Task input
[start]
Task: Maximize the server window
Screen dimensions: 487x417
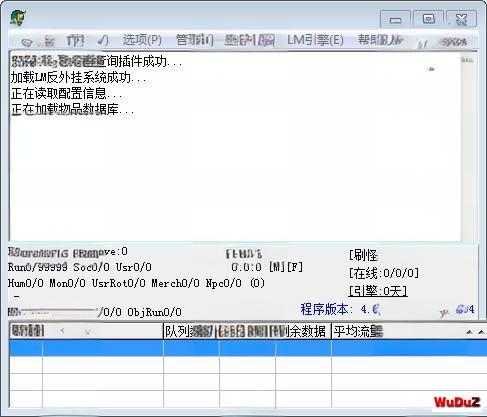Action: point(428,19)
[end]
[start]
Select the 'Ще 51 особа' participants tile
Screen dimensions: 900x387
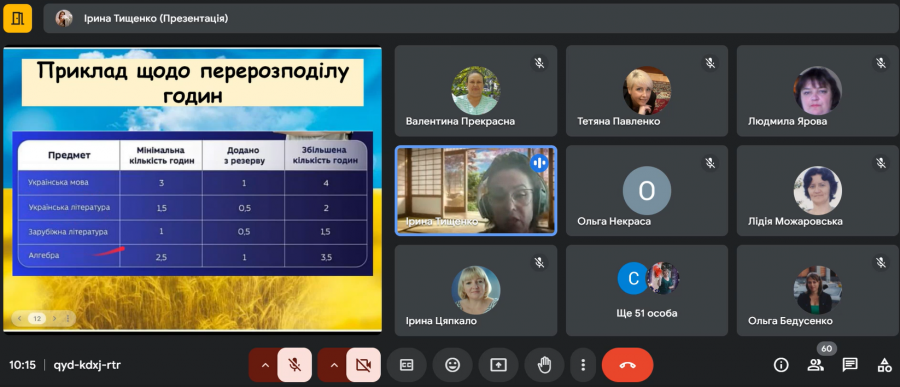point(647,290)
[end]
Work required
Update the lines from the one containing "Select the 'Ще 51 особа' participants tile" through the one containing "point(647,290)", inclusive, by replacing "participants" with "members" and changing nothing else. Give back only those lines, without the pictures.

Problem solution
Select the 'Ще 51 особа' members tile
Screen dimensions: 900x387
point(647,290)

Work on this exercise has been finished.